** PROVIDED INFORMATION **
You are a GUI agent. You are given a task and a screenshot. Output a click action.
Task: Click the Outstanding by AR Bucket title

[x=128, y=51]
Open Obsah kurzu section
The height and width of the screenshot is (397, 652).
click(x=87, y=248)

** YOUR INSTRUCTIONS **
All entries should be given again precisely as they appear above.

** SOLUTION FOR THIS PROBLEM **
You are a GUI agent. You are given a task and a screenshot. Output a click action.
Task: Click the Outstanding by AR Bucket title

[x=128, y=51]
Open Obsah kurzu section
The height and width of the screenshot is (397, 652).
click(x=87, y=248)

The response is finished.